START DATA EXCERPTS

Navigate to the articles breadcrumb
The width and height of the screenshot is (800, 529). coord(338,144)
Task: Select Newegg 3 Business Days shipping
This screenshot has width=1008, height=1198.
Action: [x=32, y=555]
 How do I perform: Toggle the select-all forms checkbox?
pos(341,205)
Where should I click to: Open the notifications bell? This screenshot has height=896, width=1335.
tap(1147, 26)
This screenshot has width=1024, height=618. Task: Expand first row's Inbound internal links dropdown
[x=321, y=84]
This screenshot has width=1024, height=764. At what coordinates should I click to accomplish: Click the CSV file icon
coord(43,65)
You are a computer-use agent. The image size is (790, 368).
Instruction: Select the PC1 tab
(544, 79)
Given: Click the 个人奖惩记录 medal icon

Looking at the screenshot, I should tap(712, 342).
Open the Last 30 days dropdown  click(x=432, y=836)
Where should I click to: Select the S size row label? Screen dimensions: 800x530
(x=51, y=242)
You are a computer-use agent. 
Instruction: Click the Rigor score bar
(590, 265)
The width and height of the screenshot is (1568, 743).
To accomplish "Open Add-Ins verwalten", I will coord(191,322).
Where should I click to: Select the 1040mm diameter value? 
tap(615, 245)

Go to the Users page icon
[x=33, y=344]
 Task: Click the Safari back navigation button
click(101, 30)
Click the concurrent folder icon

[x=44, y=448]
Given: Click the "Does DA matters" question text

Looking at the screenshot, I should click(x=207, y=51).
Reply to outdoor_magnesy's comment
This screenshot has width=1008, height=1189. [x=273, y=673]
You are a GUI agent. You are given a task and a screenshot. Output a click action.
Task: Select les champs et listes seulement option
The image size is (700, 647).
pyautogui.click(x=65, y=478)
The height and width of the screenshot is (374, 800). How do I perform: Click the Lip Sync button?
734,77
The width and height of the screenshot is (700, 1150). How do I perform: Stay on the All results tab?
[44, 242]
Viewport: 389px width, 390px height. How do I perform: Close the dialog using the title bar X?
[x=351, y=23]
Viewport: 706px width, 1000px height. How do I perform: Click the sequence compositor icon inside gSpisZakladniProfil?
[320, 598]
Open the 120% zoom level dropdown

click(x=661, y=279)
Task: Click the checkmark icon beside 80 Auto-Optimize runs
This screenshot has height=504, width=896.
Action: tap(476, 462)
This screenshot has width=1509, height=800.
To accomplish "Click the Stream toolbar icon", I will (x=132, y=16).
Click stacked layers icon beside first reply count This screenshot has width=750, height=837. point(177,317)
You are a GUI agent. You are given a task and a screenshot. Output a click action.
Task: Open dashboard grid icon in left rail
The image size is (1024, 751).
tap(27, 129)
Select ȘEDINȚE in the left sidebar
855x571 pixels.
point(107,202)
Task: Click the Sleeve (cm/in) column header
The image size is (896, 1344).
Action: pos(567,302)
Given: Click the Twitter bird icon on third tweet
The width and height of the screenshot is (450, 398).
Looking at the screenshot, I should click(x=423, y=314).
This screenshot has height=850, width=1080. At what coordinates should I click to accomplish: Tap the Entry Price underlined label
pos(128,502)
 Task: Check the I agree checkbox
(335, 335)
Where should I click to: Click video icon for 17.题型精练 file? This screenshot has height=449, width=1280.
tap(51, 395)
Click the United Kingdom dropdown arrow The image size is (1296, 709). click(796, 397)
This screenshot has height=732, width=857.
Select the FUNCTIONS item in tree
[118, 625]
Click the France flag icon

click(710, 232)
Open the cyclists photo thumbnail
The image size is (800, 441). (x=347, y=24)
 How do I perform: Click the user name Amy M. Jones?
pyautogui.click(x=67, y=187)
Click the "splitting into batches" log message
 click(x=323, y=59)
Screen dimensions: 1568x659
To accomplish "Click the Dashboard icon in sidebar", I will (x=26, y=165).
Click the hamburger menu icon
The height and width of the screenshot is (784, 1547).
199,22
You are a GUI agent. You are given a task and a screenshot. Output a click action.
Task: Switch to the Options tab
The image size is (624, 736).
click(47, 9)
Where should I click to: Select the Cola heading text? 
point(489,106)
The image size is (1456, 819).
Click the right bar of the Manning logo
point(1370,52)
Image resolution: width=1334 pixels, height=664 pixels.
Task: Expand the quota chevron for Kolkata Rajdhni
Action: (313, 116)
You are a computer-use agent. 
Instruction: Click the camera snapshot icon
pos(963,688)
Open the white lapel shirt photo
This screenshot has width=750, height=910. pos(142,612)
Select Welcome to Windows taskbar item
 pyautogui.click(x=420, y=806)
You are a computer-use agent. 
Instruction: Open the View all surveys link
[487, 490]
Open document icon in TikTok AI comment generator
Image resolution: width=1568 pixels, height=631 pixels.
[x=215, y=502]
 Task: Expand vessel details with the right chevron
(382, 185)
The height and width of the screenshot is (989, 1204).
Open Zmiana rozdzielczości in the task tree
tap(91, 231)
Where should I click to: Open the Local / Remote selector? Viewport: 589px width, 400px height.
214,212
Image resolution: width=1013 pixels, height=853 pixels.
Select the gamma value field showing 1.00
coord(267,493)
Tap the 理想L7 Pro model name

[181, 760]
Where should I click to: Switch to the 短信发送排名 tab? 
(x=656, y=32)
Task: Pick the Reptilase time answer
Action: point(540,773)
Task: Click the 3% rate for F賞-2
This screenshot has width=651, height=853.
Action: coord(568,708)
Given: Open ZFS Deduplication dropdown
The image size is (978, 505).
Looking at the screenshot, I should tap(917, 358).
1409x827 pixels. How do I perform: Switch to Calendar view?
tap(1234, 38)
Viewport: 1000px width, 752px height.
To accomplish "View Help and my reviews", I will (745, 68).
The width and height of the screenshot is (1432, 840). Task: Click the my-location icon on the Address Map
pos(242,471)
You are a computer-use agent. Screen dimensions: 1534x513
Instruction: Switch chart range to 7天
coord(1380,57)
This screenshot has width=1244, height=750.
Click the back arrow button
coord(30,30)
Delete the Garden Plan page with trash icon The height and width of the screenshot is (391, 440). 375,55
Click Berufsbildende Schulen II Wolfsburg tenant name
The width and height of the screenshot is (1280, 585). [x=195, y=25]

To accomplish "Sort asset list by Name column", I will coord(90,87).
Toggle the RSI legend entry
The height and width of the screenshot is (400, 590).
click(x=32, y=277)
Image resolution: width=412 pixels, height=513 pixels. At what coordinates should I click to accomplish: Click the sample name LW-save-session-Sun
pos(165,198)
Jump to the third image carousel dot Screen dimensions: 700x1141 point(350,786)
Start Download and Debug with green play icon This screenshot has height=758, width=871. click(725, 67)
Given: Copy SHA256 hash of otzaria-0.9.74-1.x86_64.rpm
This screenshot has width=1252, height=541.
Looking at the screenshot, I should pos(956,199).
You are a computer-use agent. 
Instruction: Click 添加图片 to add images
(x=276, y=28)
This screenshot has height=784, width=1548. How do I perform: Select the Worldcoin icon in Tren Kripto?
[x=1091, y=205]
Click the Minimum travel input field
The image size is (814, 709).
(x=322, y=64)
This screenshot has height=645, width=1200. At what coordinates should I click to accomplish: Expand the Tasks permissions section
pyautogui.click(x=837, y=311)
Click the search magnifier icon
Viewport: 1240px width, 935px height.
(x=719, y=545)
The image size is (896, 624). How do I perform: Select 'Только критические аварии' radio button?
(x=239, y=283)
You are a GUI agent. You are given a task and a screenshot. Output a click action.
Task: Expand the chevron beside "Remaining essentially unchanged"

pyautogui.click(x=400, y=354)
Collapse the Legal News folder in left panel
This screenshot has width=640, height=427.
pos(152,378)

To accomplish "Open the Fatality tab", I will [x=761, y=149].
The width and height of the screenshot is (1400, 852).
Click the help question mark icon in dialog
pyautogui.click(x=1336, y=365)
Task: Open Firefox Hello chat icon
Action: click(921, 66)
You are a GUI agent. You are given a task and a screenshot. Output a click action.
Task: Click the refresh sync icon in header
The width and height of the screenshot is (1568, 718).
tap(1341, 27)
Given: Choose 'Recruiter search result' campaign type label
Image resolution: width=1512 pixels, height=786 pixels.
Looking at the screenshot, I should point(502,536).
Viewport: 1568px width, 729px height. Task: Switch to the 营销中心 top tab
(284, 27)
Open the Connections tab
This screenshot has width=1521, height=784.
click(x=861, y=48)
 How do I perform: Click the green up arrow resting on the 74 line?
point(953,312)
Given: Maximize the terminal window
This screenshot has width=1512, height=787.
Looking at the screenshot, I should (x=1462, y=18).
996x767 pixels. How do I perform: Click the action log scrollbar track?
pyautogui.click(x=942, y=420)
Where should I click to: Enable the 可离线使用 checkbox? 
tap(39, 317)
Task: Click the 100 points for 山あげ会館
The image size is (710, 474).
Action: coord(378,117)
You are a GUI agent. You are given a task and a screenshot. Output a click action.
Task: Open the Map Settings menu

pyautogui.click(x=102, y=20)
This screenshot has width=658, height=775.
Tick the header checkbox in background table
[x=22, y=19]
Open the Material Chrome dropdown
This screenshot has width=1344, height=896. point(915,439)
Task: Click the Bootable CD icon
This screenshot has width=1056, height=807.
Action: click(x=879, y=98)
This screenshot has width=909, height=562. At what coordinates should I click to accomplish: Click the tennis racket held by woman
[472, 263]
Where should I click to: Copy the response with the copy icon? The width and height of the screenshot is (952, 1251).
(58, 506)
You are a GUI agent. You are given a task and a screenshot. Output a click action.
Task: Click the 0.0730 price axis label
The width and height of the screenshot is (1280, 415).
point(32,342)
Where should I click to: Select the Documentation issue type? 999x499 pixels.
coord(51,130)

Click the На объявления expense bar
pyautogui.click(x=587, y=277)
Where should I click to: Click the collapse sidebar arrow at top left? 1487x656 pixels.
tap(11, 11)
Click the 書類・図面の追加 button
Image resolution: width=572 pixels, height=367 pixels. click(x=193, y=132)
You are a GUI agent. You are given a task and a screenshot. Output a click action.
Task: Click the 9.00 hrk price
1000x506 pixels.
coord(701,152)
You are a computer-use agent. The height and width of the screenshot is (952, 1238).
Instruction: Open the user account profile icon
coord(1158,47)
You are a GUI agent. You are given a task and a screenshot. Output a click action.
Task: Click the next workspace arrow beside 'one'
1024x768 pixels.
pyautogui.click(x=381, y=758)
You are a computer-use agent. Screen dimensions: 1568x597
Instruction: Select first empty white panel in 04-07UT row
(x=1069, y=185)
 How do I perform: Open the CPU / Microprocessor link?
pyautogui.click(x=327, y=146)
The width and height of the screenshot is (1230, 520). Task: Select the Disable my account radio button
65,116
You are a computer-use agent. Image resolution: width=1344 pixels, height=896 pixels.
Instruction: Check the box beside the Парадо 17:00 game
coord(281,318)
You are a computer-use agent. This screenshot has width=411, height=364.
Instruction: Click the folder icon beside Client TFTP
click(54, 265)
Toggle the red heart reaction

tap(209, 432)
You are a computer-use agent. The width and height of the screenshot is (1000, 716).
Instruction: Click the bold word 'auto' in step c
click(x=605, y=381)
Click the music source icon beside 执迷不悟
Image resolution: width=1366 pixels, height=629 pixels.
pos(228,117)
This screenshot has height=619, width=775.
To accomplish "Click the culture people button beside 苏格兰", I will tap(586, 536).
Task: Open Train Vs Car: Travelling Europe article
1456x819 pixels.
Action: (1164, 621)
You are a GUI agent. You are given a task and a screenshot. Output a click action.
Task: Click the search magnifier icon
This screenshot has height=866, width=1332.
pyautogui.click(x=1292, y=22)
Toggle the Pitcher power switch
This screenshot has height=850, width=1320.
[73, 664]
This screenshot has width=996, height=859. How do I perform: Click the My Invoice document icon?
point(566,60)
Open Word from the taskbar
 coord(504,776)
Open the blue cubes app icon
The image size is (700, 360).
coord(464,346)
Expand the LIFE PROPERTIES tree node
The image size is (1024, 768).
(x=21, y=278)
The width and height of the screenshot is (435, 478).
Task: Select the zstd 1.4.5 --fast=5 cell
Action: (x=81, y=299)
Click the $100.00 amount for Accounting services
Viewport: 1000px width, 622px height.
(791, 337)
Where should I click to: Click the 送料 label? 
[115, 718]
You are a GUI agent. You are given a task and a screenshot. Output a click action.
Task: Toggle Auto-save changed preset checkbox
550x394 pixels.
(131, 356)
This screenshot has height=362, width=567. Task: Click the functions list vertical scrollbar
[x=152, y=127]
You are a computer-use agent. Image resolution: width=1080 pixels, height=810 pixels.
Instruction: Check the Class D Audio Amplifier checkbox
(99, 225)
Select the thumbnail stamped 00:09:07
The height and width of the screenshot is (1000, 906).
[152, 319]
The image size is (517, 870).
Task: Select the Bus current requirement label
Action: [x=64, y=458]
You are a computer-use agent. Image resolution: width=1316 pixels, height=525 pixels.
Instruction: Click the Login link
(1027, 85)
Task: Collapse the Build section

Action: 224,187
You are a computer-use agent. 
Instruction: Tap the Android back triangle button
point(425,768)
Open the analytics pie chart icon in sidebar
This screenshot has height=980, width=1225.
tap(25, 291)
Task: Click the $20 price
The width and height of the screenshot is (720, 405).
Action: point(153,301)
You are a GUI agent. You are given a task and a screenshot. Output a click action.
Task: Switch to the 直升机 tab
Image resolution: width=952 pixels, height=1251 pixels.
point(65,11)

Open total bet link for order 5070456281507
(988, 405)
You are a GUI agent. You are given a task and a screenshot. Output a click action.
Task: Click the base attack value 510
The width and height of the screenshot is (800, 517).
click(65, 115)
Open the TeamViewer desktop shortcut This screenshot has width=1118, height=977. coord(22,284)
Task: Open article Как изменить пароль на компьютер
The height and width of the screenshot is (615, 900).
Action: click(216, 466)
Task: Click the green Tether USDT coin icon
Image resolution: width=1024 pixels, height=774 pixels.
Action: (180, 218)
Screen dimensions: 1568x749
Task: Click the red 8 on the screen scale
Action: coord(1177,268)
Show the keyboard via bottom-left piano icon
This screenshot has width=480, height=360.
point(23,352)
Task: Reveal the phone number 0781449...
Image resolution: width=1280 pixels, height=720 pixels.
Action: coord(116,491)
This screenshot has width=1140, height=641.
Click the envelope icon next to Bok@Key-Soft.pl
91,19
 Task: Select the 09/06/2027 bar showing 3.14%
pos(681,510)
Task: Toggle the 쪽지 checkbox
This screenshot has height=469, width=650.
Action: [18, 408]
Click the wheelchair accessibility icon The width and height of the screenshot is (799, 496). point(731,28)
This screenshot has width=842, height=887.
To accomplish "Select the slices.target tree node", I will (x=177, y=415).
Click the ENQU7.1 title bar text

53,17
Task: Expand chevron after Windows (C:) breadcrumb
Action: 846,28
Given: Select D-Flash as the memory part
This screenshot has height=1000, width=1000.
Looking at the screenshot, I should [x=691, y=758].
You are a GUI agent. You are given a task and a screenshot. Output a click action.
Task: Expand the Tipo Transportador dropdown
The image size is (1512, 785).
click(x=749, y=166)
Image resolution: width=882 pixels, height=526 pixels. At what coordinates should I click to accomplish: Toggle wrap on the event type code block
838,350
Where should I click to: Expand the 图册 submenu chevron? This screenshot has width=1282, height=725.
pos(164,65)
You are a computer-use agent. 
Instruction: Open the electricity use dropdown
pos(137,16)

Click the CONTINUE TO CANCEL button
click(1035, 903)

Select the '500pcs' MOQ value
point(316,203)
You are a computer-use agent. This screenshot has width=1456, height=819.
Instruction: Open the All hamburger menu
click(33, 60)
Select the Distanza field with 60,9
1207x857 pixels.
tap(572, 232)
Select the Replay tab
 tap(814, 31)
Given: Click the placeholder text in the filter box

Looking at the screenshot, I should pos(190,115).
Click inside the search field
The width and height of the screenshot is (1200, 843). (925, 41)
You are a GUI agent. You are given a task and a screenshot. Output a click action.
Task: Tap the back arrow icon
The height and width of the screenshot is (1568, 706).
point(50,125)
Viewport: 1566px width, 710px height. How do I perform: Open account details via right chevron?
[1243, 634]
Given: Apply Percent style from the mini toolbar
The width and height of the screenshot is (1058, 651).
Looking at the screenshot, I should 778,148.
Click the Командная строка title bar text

END DATA EXCERPTS

**PROBLEM TO WORK ON**
Identify and extract each line of the listing that contains "third".

**RESULT OF THIS TASK**
Given: Click the Twitter bird icon on third tweet
Jump to the third image carousel dot Screen dimensions: 700x1141 point(350,786)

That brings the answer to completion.